Latin America & Caribbean

Venezuelan football team left barefoot after robbery

A picture published by Trujillanos on their Twitter account showing its players and staff Image copyright Twitter
Image caption The team published a picture on Twitter showing how they were left after the robbery

A Venezuelan football team was held up by armed men in the north-eastern state of Anzoategui on Monday.

First division Trujillanos were driving back after losing Sunday's away game against Monagas when their team bus was stopped and boarded by six men.

The men stripped the players and staff of their possessions, including mobile phones, wallets, shirts and shoes.

Venezuela, which is going through a deep economic crisis, has seen a sharp rise in crime over the past years.

Stripped of their shirts

The incident happened in the early hours of Monday as the team was driving from Maturin to its home town of Valera.

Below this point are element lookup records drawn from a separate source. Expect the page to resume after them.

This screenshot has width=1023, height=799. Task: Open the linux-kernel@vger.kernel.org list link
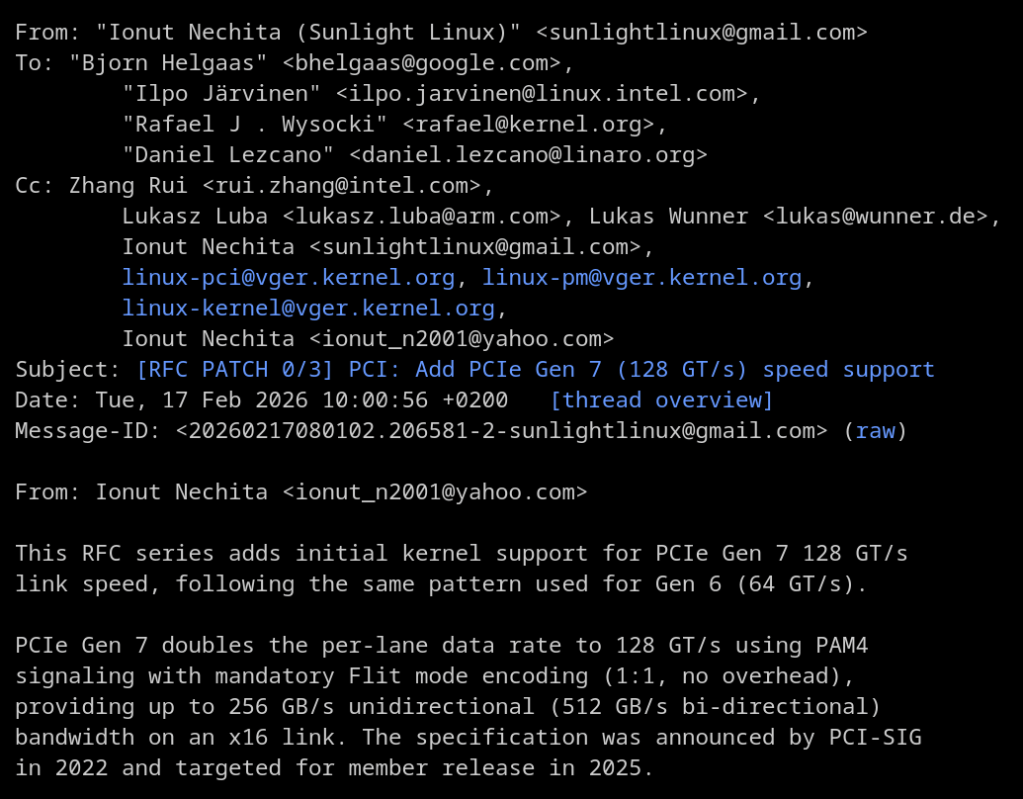point(308,308)
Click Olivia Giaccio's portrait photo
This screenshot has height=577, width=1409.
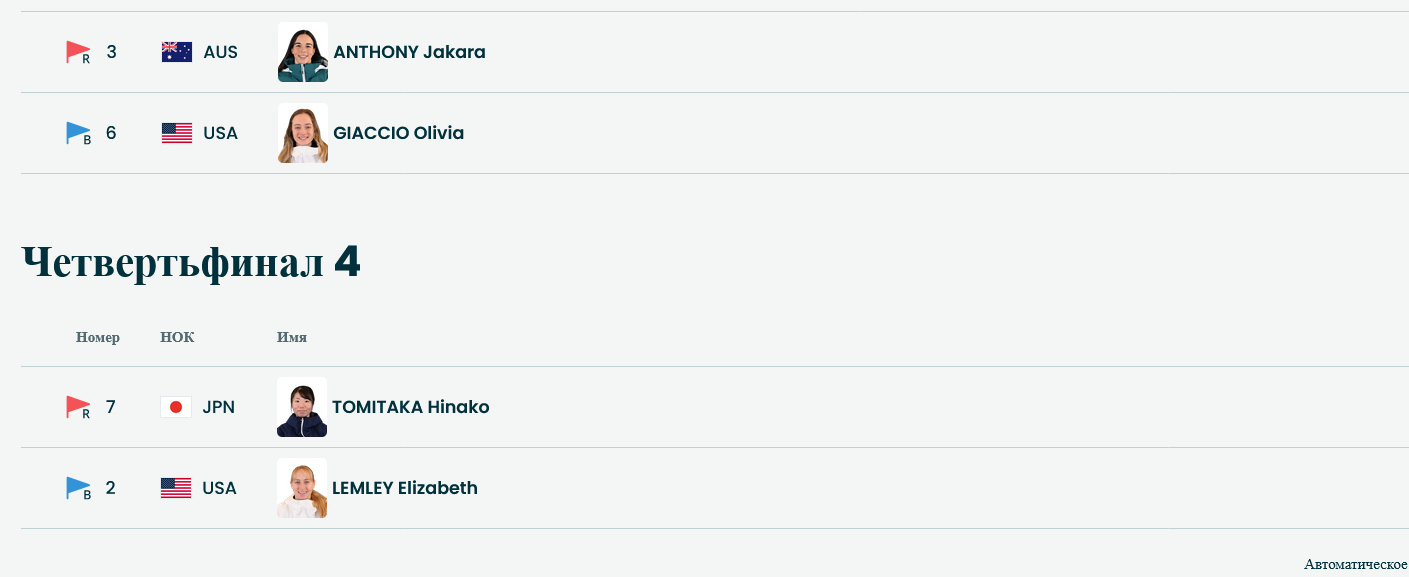(x=303, y=133)
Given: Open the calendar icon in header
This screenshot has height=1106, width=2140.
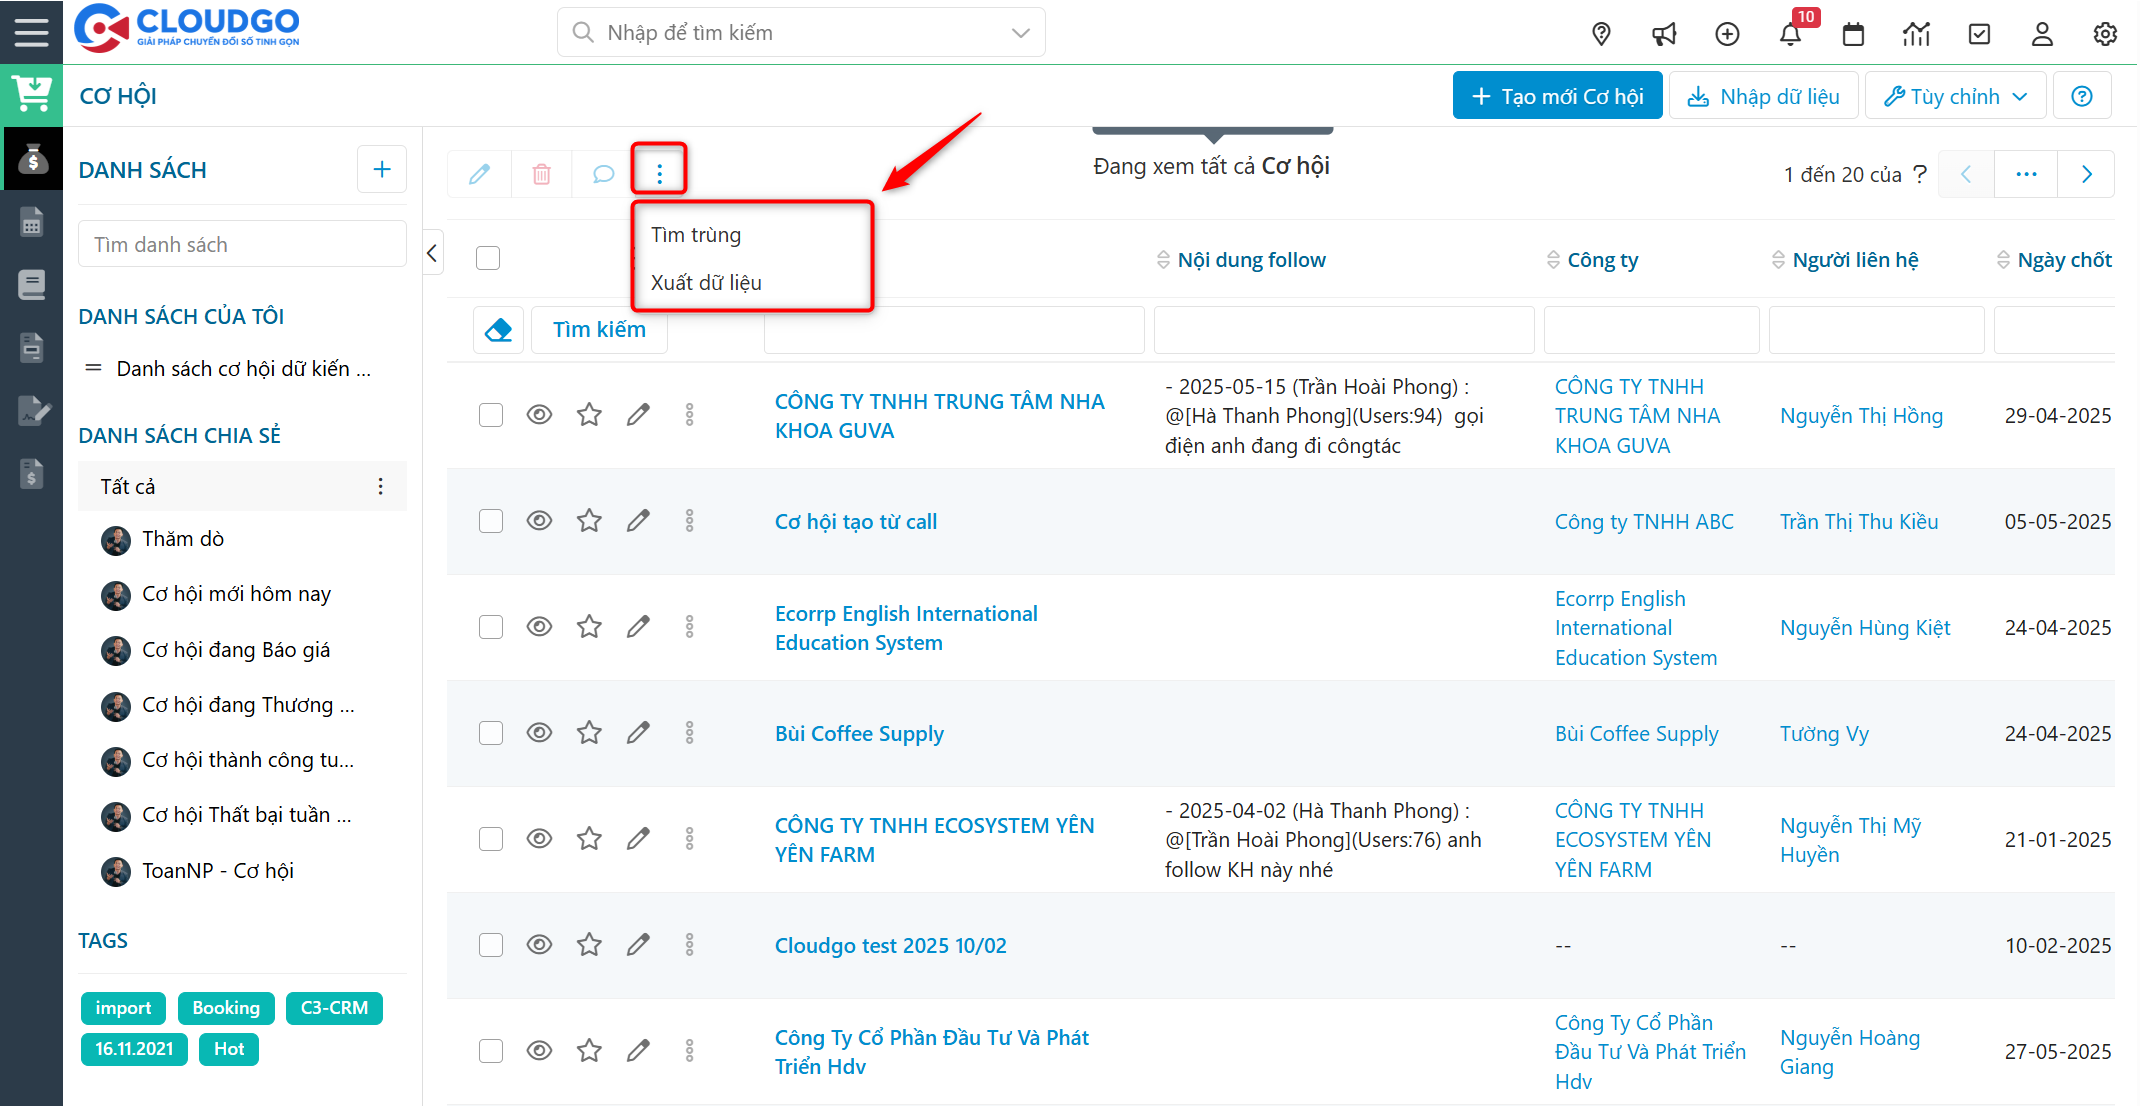Looking at the screenshot, I should pyautogui.click(x=1853, y=35).
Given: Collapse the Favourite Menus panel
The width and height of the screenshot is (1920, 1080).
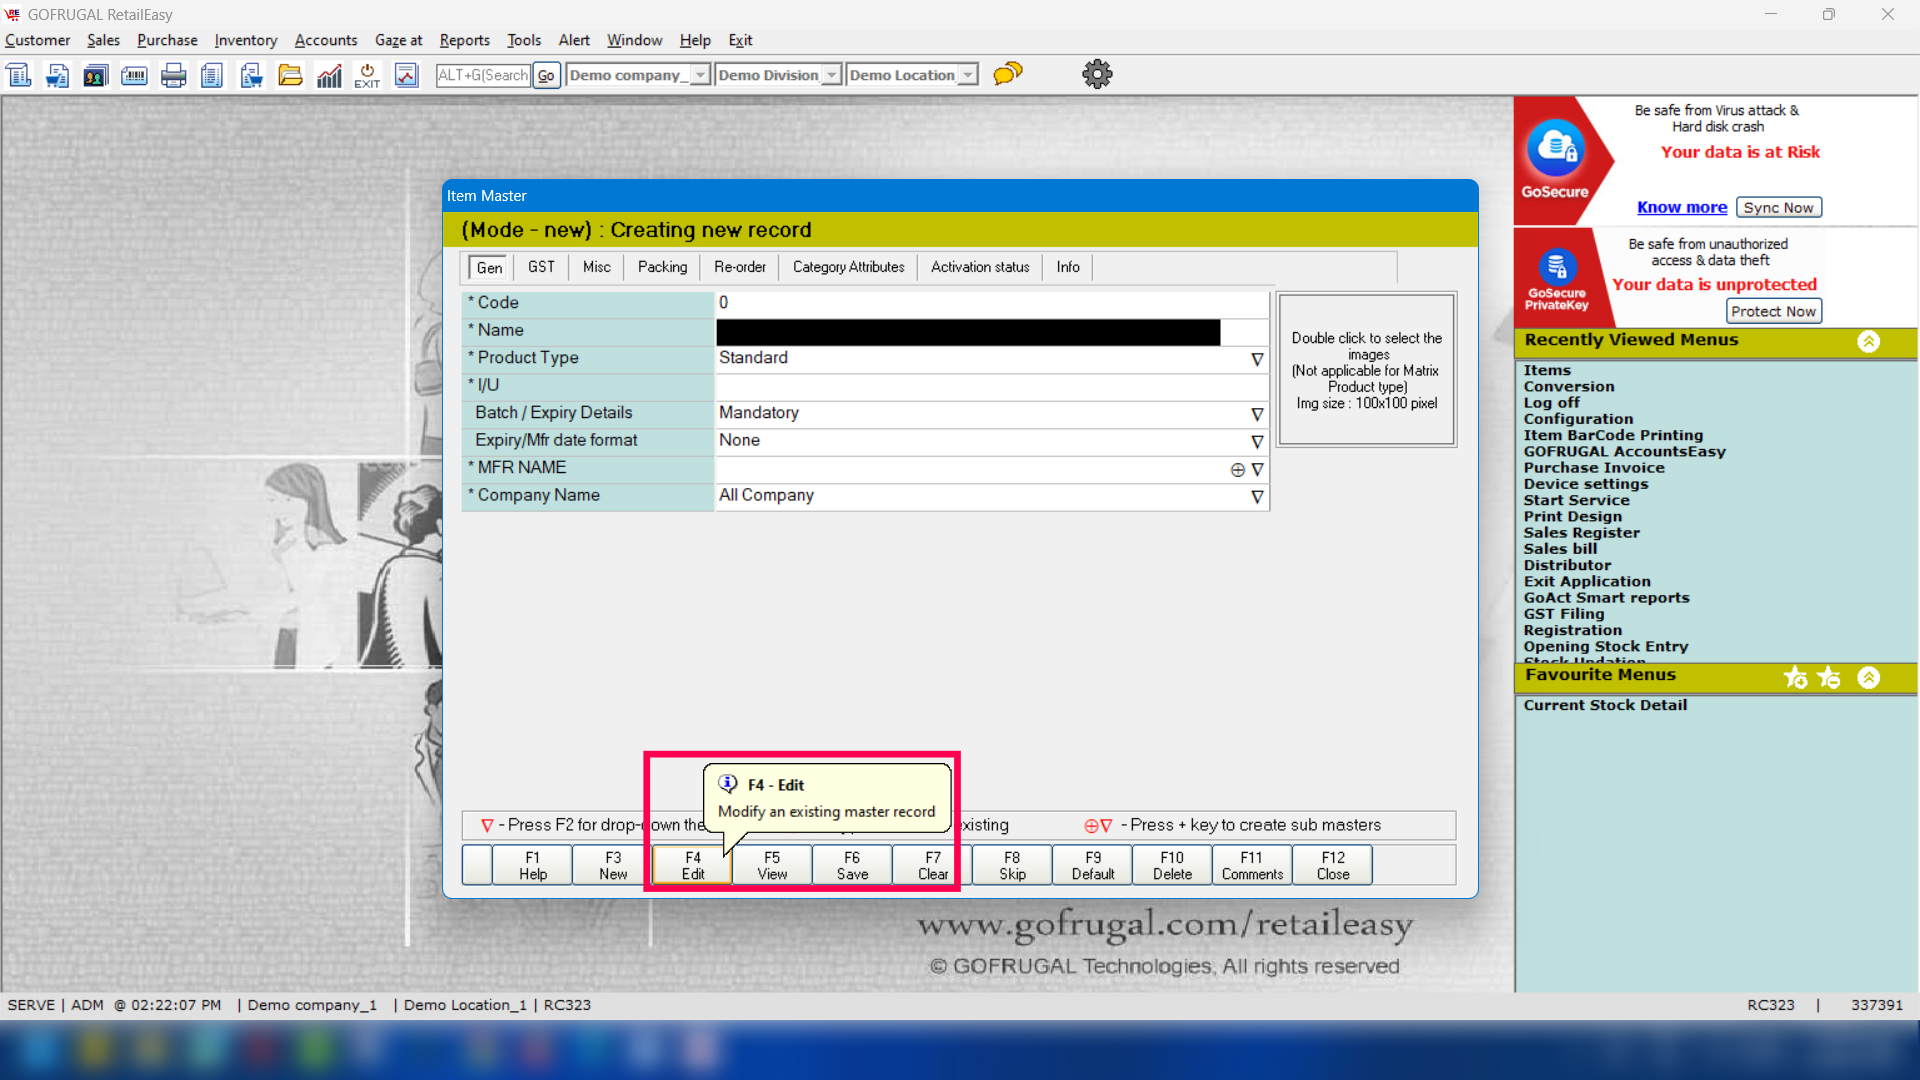Looking at the screenshot, I should 1868,678.
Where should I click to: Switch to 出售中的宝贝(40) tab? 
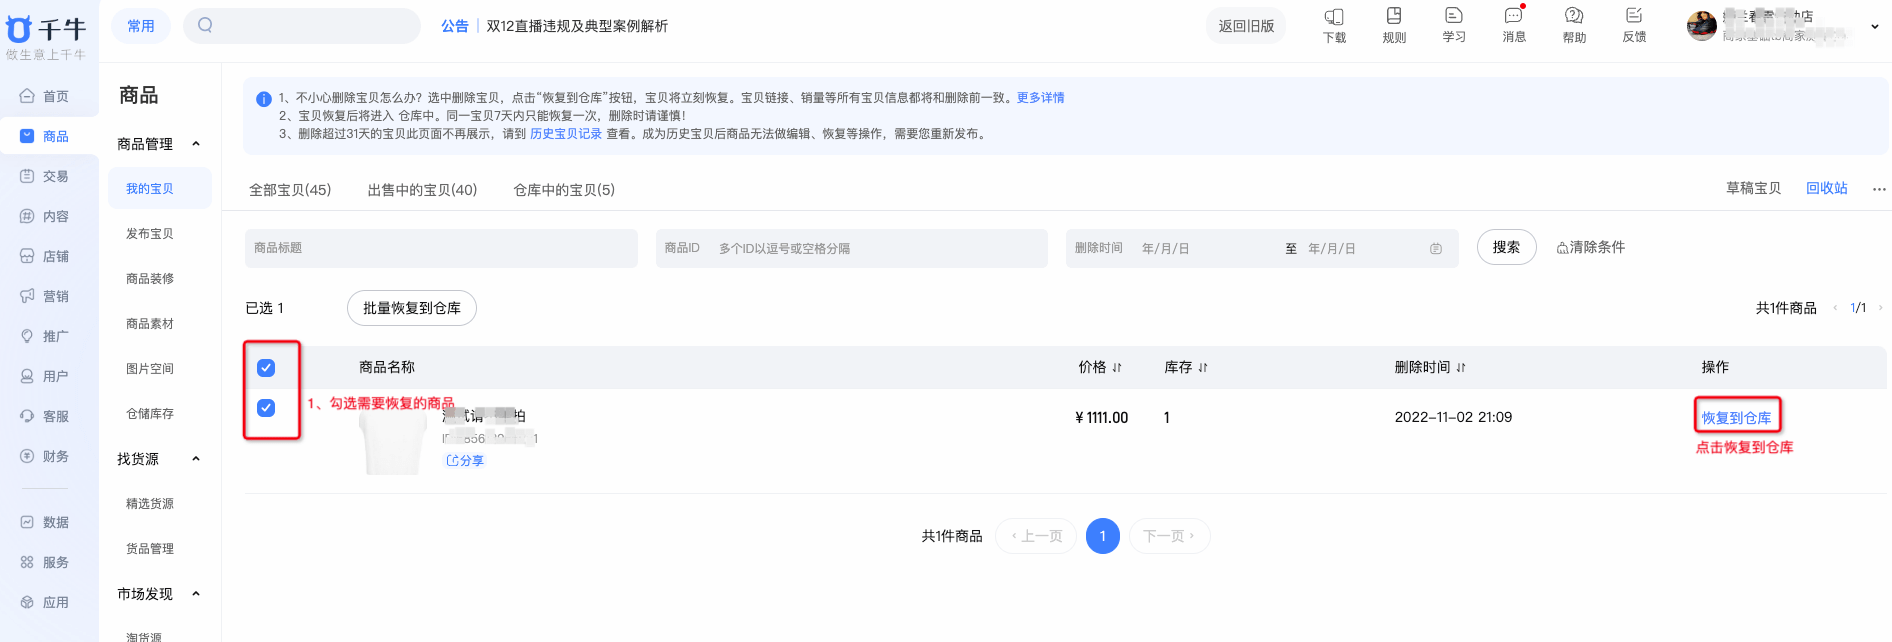tap(422, 190)
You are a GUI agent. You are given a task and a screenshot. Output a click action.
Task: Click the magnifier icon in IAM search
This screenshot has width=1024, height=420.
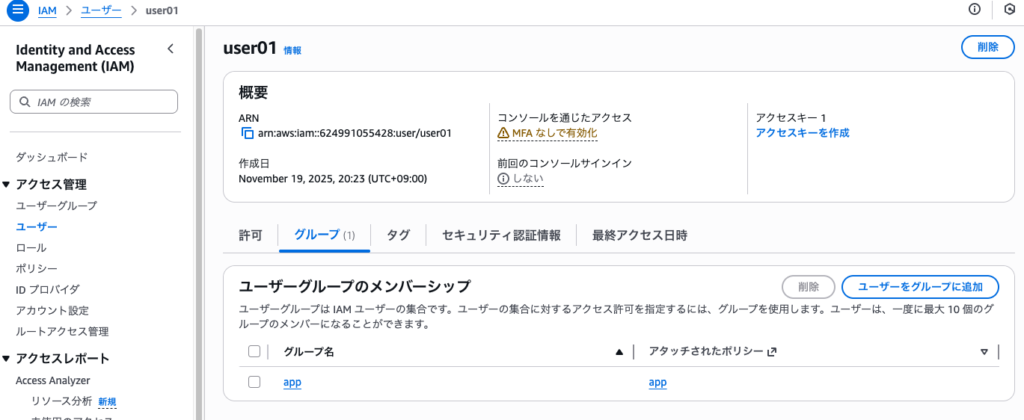point(24,102)
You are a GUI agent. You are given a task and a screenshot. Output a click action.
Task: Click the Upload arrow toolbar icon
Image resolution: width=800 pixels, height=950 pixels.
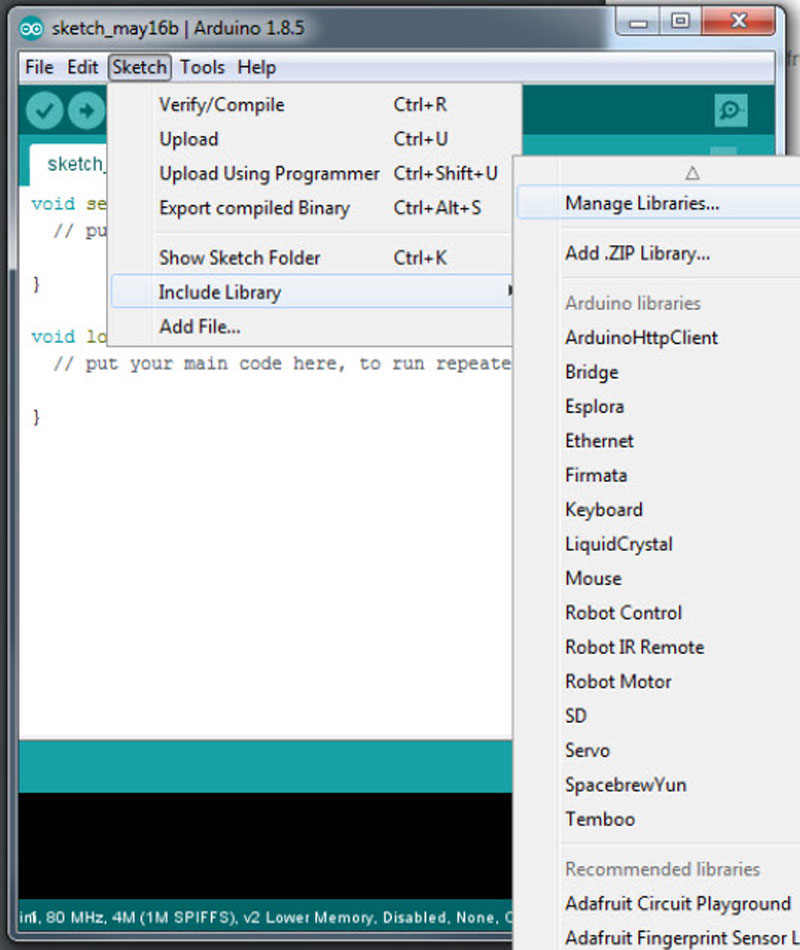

They were about 300km into their 1,000km journey when they were stopped by armed men in Anzoategui state.

The team's press officer told BBC Mundo that the robbers forced their way onto the bus and ordered the driver to take a back road.

They said they would detonate a hand grenade if someone alerted the authorities or if the bus was followed.

Some of the players were hit by the assailants, the team's press officer said, but no one was injured.

The armed men held the team for two and a half hours while they systematically robbed them of their mobile phones, laptops, cameras, money, watches and jewellery.

Most were also forced to strip and hand their shoes and shirts over to the robbers.

The robbers also rifled through the team's suitcases, taking more clothes, valuables and even footballs.

Image copyright Twitter
Image caption The robbers rifled through the suitcases for any valuables they could take

They also removed the DVD player from the bus before finally making off.

The team reported the crime at a police control post further along the road.

A number of international sports federations have expressed their concern over the high levels of insecurity in Venezuela.

Earlier this month, the International Tennis Federation moved a Davis Cup match from Venezuela to Peru due to security concerns.

In a statement [in Spanish], Venezuela's Football Federation appealed to the authorities to ensure the safety of teams which often travel large distances by road.